[Record set Boundary: Start]

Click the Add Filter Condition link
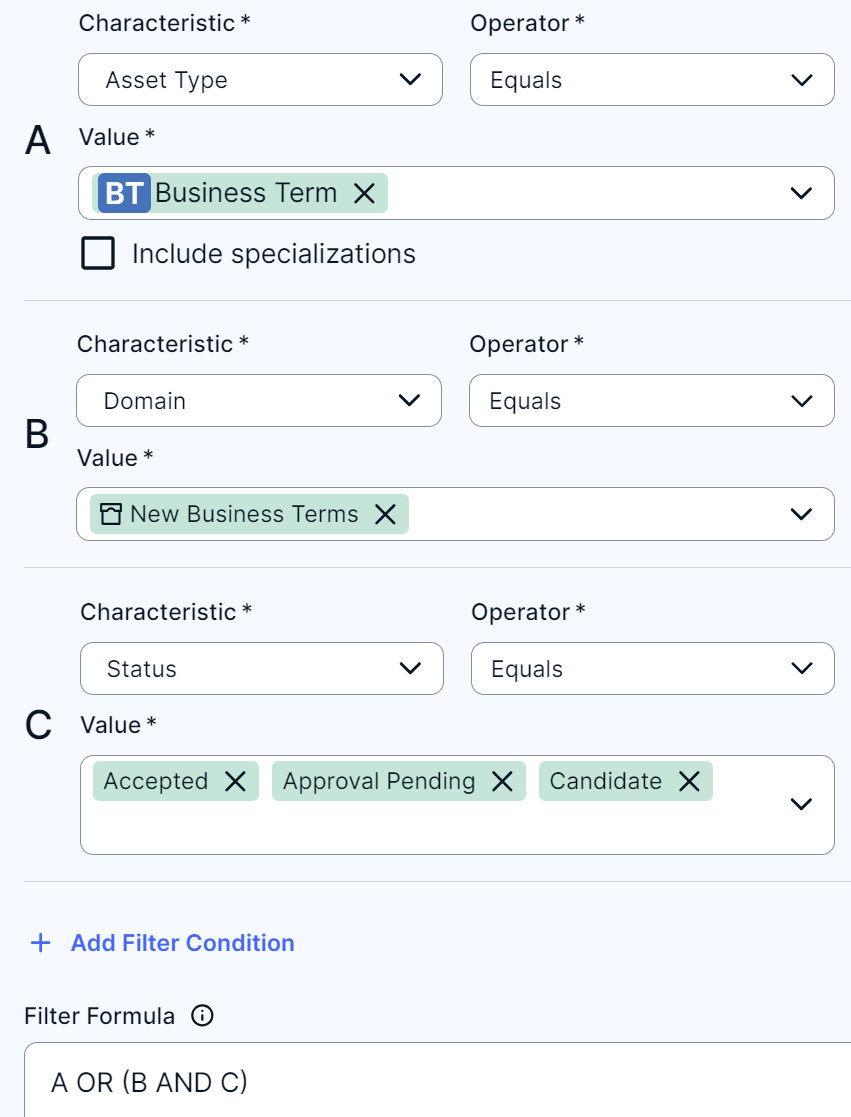The width and height of the screenshot is (851, 1117). pos(182,943)
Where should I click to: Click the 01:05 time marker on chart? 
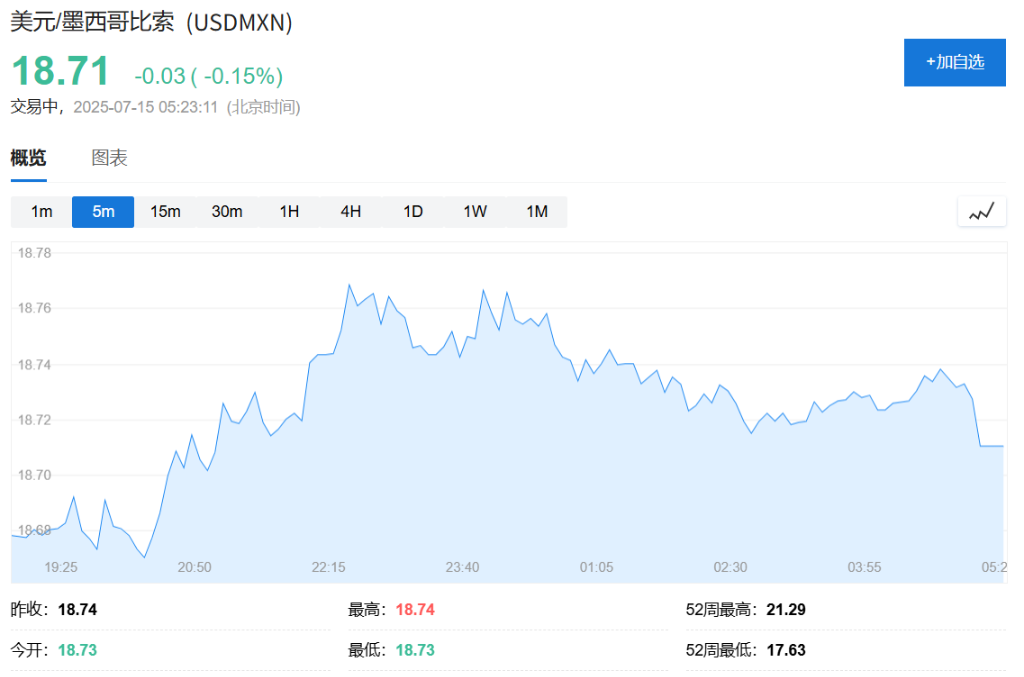(x=596, y=567)
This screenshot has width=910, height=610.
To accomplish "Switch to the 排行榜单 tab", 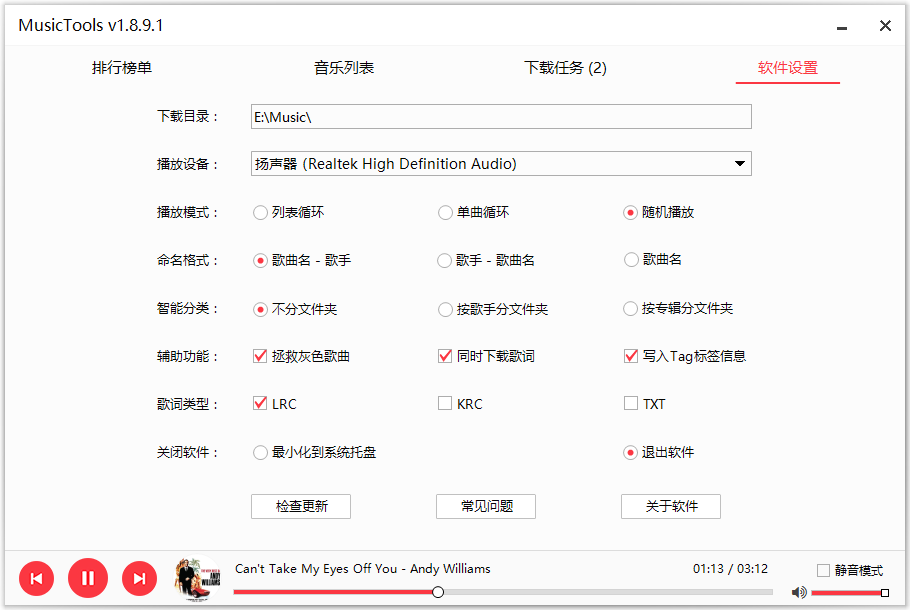I will tap(122, 68).
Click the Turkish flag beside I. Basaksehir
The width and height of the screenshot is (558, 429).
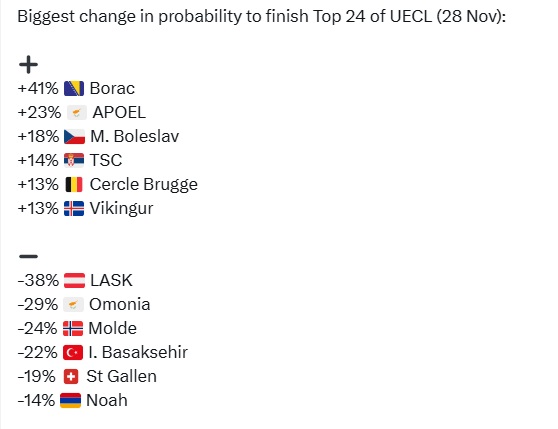click(x=73, y=353)
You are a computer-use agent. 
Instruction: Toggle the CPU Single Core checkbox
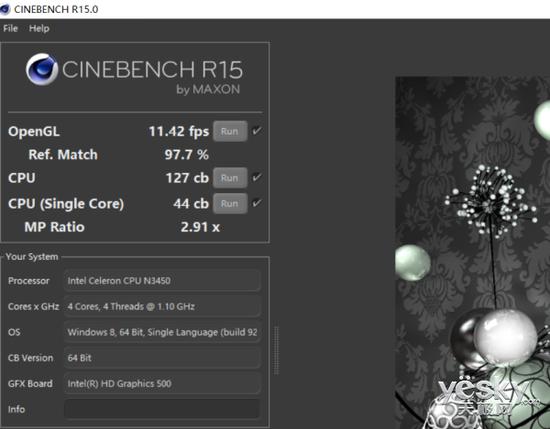point(257,203)
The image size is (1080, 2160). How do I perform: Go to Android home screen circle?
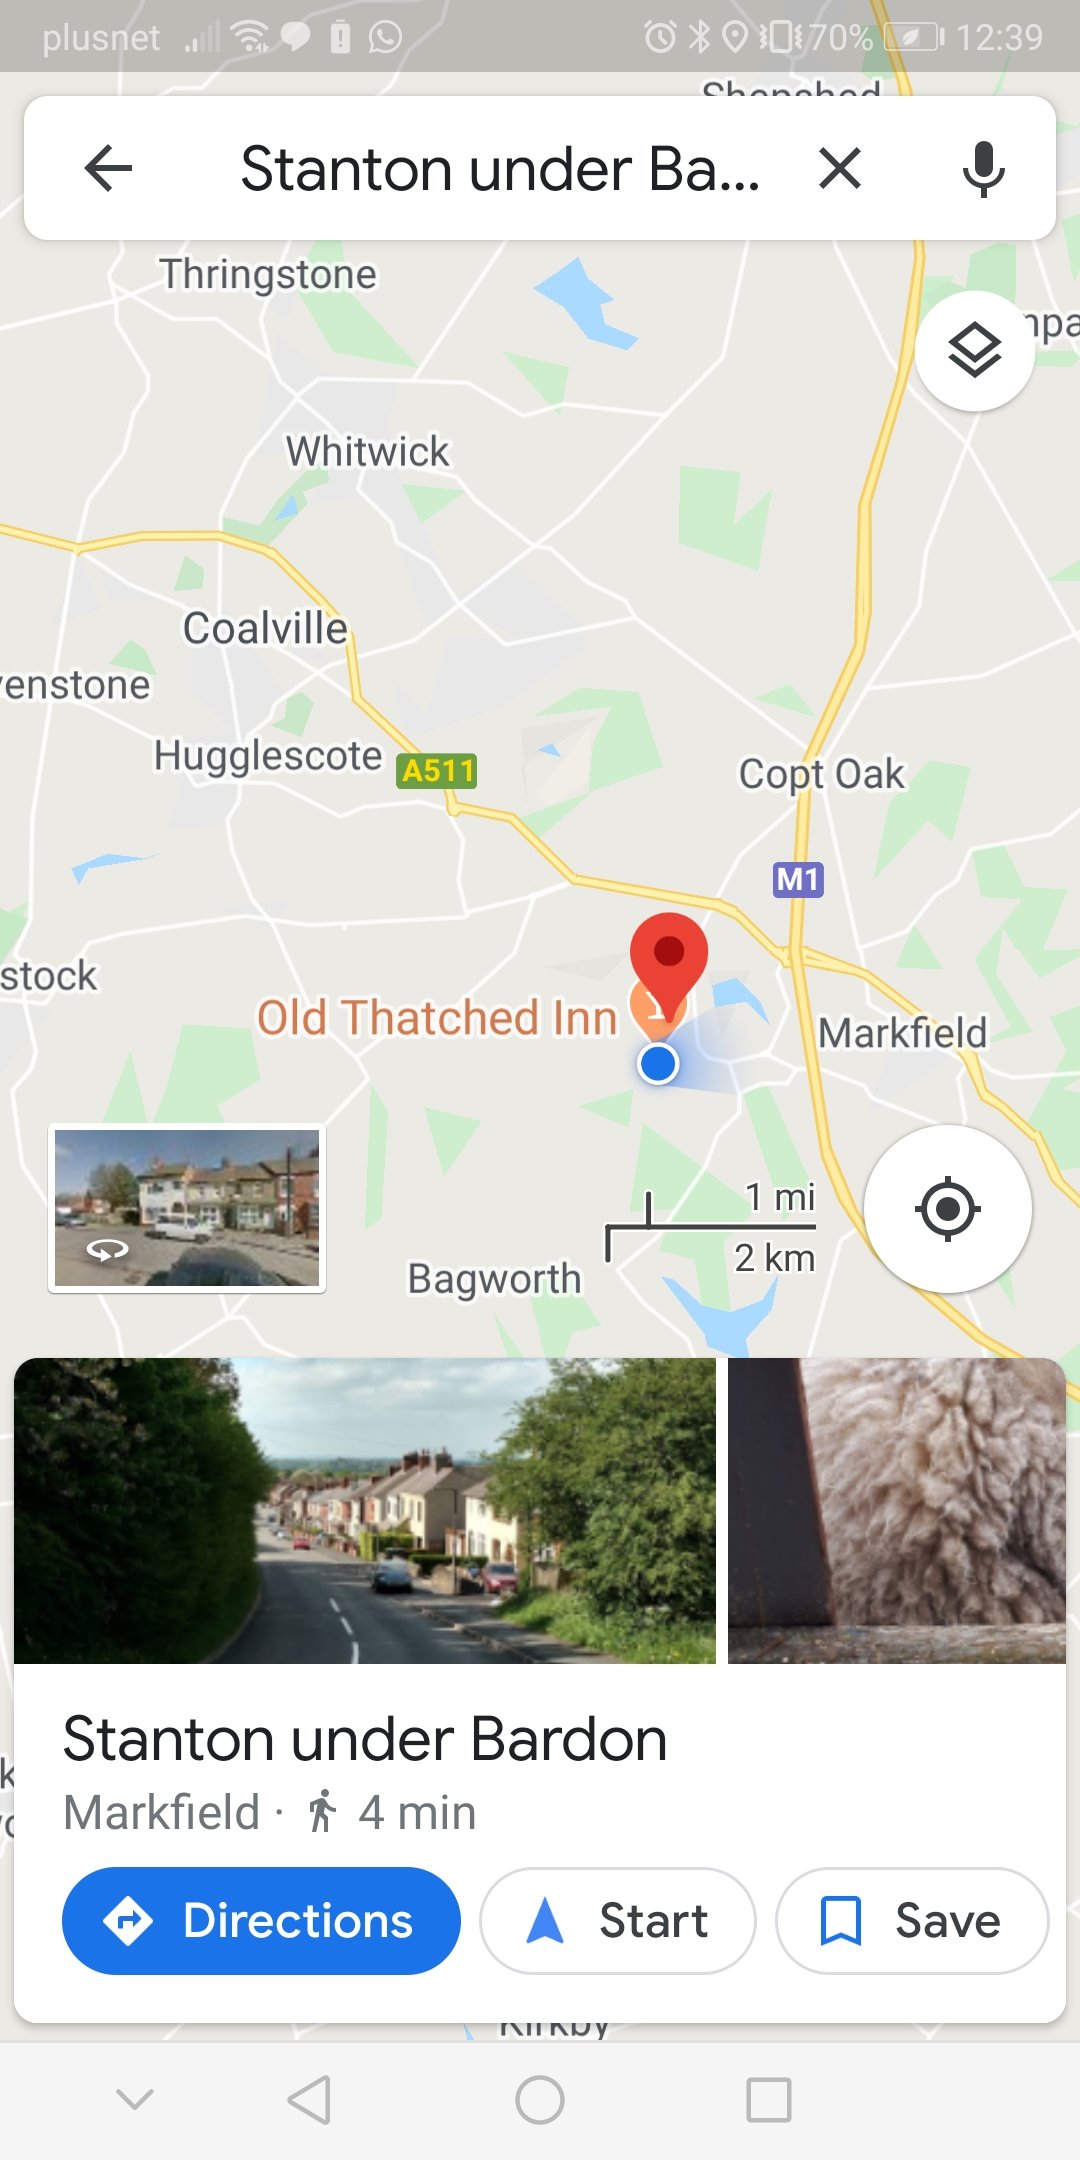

[Record set Boundary: End]

Activity> Excluding the pictures, write out exactly the lines from the line that contains "Click the Turkish flag beside I. Basaksehir" through the end of the records.

Solution to this exercise>
Click the Turkish flag beside I. Basaksehir
The width and height of the screenshot is (558, 429).
click(x=73, y=353)
You are a computer-use agent. 
Instruction: Toggle the CPU Single Core checkbox
point(257,203)
The image size is (1080, 2160). How do I perform: Go to Android home screen circle?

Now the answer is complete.